Communiqué relatif à l’arrêt n° 1074 (11.61-180) du 28 mars 2012 de la chambre sociale



L’arrêt du 28 mars 2012 tranche une double question relative à la contribution pour l’aide juridique.

Cette contribution, due notamment pour les instances introduites en matière civile, commerciale, prud’homale, sociale ou rurale, a été instituée par une loi n° 2011-900 du 29 juillet 2011 et est désormais prévue à l’article 1635 bis Q du code général des impôts.


1 - La contribution est-elle due pour les procédures relatives aux élections professionnelles ?
L’arrêt du 28 mars 2012 répond à cette question par l’affirmative.
Certes, les procédures en matière d’élections professionnelles sont sans frais ni dépens, en application de l’article R. 2324-25 du code du travail.
Mais, selon l’article 62, alinéa 2, du code de procédure civile, modifié par le décret n° 2011-1202 du 28 septembre 2011 pris pour l’application de la loi susvisée, seules les procédures pour lesquelles une disposition législative prévoit un déroulement sans frais peuvent bénéficier d’une dispense de paiement de la contribution.
L’exception n’est donc pas applicable au contentieux des élections professionnelles, la disposition prévoyant la dispense de frais étant de nature réglementaire.

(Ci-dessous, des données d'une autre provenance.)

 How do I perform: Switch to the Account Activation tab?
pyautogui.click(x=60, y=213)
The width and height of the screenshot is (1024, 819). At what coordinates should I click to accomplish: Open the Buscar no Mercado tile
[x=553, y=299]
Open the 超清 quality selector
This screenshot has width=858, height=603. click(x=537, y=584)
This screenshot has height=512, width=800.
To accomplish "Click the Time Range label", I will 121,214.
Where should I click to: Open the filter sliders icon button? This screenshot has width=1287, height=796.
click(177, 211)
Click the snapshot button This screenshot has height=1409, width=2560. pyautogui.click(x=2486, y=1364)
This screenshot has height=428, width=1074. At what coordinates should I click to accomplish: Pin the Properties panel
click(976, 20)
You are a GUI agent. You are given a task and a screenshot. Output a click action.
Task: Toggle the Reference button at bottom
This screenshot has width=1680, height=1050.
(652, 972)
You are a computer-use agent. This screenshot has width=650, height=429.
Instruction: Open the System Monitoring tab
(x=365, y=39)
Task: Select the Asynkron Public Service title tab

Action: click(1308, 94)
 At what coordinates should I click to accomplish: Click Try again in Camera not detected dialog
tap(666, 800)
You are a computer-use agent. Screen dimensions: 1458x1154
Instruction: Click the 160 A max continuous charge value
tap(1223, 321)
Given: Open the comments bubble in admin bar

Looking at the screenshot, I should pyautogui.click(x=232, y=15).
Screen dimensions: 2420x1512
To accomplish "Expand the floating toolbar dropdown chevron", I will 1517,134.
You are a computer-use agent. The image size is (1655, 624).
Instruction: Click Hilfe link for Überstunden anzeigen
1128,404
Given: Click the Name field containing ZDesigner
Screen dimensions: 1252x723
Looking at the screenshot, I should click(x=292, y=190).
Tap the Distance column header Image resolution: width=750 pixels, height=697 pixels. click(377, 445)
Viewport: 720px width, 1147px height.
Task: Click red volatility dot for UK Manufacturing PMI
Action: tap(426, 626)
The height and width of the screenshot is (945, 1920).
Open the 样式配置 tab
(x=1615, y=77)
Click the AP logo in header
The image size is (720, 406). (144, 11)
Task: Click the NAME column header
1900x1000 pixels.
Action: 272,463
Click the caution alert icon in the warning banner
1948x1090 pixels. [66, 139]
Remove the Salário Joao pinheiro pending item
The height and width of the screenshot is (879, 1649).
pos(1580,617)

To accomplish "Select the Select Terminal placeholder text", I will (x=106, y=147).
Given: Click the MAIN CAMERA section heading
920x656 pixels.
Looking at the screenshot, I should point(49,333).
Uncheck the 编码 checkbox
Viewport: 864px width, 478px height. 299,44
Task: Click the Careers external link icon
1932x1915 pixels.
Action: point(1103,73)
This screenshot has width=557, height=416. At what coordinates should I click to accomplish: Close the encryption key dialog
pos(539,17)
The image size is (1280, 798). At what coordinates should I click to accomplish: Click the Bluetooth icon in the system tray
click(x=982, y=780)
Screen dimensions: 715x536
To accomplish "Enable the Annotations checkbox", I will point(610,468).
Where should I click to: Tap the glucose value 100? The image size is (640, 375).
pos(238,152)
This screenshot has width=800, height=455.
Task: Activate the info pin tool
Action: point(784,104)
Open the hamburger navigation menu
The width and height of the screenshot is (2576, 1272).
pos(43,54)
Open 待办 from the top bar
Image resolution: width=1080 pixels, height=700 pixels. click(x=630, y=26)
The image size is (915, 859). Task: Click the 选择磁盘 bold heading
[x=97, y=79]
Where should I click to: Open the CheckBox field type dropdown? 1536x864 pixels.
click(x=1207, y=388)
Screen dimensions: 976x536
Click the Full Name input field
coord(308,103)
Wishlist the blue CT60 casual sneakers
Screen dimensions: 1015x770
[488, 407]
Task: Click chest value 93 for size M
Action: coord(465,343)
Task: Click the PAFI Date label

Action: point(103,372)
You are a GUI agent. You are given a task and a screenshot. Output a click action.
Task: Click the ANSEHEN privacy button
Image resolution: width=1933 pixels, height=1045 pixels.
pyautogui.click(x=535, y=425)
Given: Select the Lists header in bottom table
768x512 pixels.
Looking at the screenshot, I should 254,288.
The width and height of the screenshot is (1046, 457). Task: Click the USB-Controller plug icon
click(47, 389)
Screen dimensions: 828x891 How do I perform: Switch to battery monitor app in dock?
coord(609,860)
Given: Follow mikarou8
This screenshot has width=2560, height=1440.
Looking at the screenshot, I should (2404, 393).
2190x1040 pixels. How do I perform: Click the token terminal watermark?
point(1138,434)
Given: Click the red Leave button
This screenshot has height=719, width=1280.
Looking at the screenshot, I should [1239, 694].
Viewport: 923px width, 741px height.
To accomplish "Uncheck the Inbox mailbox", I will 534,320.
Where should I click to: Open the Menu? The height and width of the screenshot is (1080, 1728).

2 - L’absence de paiement de la contribution dans les délais fixés peut-elle faire l’objet d’une régularisation ?
L’originalité des nouveaux textes est de :
- Prescrire le versement de la contribution, dès l’introduction de l’instance, à peine d’irrecevabilité de la demande en justice (article 62, nouveau, du code de procédure civile) ;
- D’interdire aux parties de soulever une fin de non-recevoir sur ce point, seul le juge ayant le pouvoir et le devoir de le faire (article 62-5 du même code).
Pour la Cour de cassation, l’article 1022-2, nouveau, du code de procédure civile prévoit que le demandeur doit justifier de l’acquittement de la contribution pour l’aide juridique au plus tard au moment de la remise de son mémoire.
En l’espèce, la justification du paiement n’a été produite que quelques jours après la date de dépôt du mémoire ampliatif, le greffe ayant attiré l’attention du demandeur sur la nécessité d’acquitter la contribution.
Faisant application de l’article 126 du code de procédure civile, la chambre sociale a jugé, après avis de la 2e chambre civile compétente pour les questions de procédure civile, que “la justification du paiement de cette contribution avant décision du juge statuant sur la recevabilité de la demande régularise la procédure”.

L’importance pratique de cette décision justifie sa publication immédiate, sans préjudice de ce qui sera jugé, d’une part par le Conseil constitutionnel sur les questions prioritaires de constitutionnalité qui lui ont été transmises par le Conseil d’Etat et la Cour de cassation, d’autre part par le Conseil d’Etat sur le recours formé contre le décret susvisé.